I wrote a blog about this idea, except instead of a pickle, I used json, since I wanted it to be interoperable with perl and other programs.
http://writeonly.wordpress.com/2008/12/05/simple-object-db-using-json-and-python-sqlite/
Architecturally, this is a quick and dirty way to get persistence, transactions, and the like for arbitrary data structures. I have found this combination to be really useful when I want persistence, and don't need to do much in the sql layer with the data (or it's very complex to deal with in sql, and simple with generators).
The code itself is pretty simple:
# register the "loader" to get the data back out.
sqlite3.register_converter("pickle", cPickle.loads)
Then, when you want to dump it into the db,
p_string = p.dumps( dict(a=1,b=[1,2,3]))
conn.execute('''
create table snapshot(
id INTEGER PRIMARY KEY AUTOINCREMENT,
mydata pickle);
''')
conn.execute('''
insert into snapshot values
(null, ?)''', (p_string,))
''')
Pickle has both text and binary output formats. If you use the text-based format you can store it in a TEXT field, but it'll have to be a BLOB if you use the (more efficient) binary format.
I have to agree with some of the comments here. Be careful and make sure you really want to save pickle data in a db, there's probably a better way.
In any case I had trouble in the past trying to save binary data in the sqlite db.
Apparently you have to use the sqlite3.Binary() to prep the data for sqlite.
Here's some sample code:
query = u'''insert into testtable VALUES(?)'''
b = sqlite3.Binary(binarydata)
cur.execute(query,(b,))
con.commit()
Since Pickle can dump your object graph to a string it should be possible.
Be aware though that TEXT fields in SQLite uses database encoding so you might need to convert it to a simple string before you un-pickle.
If a dictionary can be pickled, it can be stored in text/blob field as well.
Just be aware of the dictionaries that can't be pickled (aka that contain unpickable objects).
Yes, you can store a pickled object in a TEXT or BLOB field in an SQLite3 database, as others have explained.
Just be aware that some object cannot be pickled. The built-in container types can (dict, set, list, tuple, etc.). But some objects, such as file handles, refer to state that is external to their own data structures, and other extension types have similar problems.

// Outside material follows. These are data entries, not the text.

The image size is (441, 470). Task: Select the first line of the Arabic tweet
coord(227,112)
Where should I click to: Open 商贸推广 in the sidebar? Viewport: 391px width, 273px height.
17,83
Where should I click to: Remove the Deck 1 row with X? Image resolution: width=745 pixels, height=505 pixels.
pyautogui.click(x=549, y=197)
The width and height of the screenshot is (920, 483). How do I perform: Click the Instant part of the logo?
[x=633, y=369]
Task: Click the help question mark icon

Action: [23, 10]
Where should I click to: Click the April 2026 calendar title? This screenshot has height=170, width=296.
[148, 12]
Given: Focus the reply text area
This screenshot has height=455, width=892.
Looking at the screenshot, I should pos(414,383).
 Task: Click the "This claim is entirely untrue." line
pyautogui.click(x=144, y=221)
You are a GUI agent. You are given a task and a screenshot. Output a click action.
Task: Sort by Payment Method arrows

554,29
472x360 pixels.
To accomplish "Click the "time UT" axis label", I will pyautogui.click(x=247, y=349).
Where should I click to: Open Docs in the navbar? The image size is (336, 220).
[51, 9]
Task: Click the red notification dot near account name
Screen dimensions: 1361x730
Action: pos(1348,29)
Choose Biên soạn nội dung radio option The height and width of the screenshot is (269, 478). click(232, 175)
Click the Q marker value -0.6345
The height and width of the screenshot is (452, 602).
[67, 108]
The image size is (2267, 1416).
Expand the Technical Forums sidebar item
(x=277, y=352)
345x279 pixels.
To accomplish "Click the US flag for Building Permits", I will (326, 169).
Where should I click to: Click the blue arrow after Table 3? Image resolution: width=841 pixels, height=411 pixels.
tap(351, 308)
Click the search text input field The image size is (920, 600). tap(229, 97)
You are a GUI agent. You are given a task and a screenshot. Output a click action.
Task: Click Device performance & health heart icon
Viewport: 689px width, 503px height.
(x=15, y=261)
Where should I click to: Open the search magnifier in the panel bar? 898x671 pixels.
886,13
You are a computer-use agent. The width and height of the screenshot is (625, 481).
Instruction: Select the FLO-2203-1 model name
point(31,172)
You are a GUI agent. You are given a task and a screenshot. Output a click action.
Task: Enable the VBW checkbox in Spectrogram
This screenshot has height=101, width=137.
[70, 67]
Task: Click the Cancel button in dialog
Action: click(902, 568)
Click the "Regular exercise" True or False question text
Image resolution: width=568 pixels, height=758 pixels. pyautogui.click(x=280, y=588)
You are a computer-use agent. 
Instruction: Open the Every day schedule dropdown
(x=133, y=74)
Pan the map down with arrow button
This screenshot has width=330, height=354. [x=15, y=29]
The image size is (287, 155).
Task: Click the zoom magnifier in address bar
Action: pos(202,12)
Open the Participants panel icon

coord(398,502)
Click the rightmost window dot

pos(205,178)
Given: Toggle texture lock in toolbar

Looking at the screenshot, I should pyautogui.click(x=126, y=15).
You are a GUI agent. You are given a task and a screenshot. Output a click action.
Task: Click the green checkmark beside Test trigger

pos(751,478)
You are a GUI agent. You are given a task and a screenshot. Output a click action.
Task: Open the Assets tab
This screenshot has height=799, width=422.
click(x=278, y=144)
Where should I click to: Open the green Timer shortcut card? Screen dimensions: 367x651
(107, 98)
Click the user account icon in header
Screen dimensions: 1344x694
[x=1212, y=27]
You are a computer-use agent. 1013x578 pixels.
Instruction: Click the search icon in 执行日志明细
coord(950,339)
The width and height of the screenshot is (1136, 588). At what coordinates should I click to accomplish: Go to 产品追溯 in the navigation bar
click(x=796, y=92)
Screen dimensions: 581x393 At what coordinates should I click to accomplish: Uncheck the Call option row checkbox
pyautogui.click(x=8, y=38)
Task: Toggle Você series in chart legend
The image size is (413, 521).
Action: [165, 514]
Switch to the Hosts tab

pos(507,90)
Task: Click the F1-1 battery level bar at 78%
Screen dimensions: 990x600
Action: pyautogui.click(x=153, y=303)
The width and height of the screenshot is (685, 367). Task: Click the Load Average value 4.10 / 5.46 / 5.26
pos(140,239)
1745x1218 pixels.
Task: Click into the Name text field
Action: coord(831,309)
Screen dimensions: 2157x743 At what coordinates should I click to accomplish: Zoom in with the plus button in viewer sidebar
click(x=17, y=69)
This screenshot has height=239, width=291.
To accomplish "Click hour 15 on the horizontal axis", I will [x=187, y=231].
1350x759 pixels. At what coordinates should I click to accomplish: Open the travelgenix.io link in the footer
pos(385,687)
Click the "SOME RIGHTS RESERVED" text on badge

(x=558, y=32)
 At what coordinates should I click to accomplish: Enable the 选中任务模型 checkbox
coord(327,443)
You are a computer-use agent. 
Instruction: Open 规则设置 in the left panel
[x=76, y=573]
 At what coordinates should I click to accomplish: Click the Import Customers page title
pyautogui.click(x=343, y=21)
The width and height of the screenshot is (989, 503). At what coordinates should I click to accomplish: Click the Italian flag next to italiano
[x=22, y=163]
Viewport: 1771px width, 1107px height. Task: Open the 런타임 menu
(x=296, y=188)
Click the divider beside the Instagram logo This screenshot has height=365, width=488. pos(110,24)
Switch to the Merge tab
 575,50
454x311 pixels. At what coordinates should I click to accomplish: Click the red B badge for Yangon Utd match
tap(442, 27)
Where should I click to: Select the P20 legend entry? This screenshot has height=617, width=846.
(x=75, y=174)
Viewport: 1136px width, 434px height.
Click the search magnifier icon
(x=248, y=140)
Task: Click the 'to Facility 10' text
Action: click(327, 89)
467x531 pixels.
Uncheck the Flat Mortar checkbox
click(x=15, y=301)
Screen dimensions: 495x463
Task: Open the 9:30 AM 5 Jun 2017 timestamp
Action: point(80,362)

Since a dictionary can contain arbitrary nested data structures, it might not be pickle-able.
SpoonMeiser is correct, you need to have a strong reason to pickle into a database.
It's not difficult to write Python objects that implement persistence with SQLite. Then you can use the SQLite CLI to fiddle with the data as well. Which in my experience is worth the extra bit of work, since many debug and admin functions can be simply performed from the CLI rather than writing specific Python code.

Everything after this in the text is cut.